In a recent study the Danish Broadcasting Corporation (DR) discovered an extremely troubling watershed in news consumption: people under 40 years of age spend significantly less time catching up on the news than those older (link in Danish).
According to DR audience research, this change is due to the proliferation of smartphones, whose use is also emphasised in the same age demographic. On phones, traditional news outlets are challenged by giants such as Facebook, Snapchat and Fortnite, which ruthlessly vie for user free time. At the moment, the news has nothing to counter this onslaught.
These media giants have fine-tuned their products on the terms of a phone interface. Here, content is easy to find, it has been optimised for a small, vertically oriented screen, and it includes the user's social circles as part of the service.
The only other place you'll find passive walls of text on smartphones is in emails, e-books and news apps.
So, why are we journalists so stubbornly keeping this conventional approach to reporting alive? The data tells us so.
The web-using public still wants its news in text form. According to a study done by the Pew Research Center in the United States, a majority of 18-29-year-olds would rather read their news than watch or listen to it.
When you combine this with the sheer economy of producing text (news texts require only a small fraction of the time and money needed for video production) sticking with newspaper articles seems to be a sensible strategy. And it would be, if the public was as interested in the news as it was before. But it isn't.
After looking at the graphs and curves presented by DR, you could either feel bitter or humbled, wondering if we're actually on the right track.
The numbers indicate that the news-consuming public prefers reading.

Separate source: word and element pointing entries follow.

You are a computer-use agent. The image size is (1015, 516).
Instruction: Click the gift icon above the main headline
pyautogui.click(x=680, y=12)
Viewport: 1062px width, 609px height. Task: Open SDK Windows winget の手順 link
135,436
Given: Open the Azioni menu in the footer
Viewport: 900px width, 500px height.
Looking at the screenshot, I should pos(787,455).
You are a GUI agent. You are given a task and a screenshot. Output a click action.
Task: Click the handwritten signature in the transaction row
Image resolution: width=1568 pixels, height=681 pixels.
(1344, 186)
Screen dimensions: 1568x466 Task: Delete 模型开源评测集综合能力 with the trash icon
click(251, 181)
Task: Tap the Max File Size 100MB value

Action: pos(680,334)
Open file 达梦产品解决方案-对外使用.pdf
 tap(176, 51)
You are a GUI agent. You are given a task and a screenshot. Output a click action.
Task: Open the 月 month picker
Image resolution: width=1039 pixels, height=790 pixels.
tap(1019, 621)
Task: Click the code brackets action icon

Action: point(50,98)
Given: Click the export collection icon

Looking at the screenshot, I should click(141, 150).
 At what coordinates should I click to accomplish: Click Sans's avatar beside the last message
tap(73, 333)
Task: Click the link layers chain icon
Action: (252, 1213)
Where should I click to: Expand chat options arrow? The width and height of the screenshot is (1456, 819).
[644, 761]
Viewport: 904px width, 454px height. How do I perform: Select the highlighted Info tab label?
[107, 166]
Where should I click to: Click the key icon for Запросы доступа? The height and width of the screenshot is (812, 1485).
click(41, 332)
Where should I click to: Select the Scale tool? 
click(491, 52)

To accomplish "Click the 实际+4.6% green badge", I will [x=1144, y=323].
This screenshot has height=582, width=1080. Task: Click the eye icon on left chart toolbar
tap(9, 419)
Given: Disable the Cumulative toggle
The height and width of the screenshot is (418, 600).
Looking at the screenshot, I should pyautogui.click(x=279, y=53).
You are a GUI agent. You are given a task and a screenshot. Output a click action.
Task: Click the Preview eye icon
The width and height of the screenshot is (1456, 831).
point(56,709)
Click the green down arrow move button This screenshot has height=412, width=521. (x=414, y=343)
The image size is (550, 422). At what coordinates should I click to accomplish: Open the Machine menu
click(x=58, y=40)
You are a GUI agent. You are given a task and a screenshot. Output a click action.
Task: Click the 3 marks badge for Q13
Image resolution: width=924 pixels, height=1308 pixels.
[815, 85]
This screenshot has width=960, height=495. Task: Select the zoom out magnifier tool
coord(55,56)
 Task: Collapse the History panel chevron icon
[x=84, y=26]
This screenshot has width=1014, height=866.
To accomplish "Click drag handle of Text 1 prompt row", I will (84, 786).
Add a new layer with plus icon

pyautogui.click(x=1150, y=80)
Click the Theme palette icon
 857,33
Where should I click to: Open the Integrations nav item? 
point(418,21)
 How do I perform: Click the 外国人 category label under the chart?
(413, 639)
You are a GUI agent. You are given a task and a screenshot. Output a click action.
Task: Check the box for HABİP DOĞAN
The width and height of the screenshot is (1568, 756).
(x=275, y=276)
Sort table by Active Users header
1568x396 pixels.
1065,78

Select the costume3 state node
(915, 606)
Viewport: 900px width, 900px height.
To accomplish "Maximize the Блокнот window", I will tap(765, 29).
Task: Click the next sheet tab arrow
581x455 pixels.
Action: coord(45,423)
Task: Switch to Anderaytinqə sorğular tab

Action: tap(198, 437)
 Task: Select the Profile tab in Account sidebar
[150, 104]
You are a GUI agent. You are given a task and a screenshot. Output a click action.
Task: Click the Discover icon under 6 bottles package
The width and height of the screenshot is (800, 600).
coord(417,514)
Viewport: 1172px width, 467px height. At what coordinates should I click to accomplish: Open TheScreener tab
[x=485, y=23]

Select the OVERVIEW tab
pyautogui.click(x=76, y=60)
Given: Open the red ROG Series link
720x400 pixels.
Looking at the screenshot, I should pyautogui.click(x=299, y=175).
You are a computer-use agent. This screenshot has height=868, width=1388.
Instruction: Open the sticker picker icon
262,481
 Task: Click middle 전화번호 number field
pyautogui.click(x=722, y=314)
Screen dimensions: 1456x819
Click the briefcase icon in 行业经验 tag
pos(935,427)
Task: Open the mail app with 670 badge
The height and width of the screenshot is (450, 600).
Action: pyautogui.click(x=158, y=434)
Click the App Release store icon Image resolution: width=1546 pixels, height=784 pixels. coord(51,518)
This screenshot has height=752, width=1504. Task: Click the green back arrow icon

In response to this, editorial staffs try to pump out as many high-quality articles as possible. In the news world, text almost always refers to print articles, even though online content found on, for example, Instagram, Wikipedia or subtitled videos is also consumed by reading.
Part of Yle's public will probably want to consume its news in ways that are completely different than used today. This is a good thing. Our primary objective is to increase people's understanding of the world around us. Articles are just a means of doing that.
Attempts to move away from conventional articles are already happening. BBC News packages the day's most interesting stories, customised for smartphone use, in a Videos of the Day section, where the viewer can browse the news in subtitled, vertically-oriented video clips. The Peil news app from Norway's leading newspaper Verdens Gang (VG) has taken this one step further: there are no articles at all. Peil uses, among others, concise bullet points and emojis in its reporting, which is not as bad an idea as you might initially think.
In the near future, Yle will be joining the revolution by launching a new format, which we currently call 'mobile story'. It is a small, but important step toward post-article journalism.
The writer is a Yle News Lab journalist, whose primary goal is to scrap the news as we know it and build something completely new from its pieces.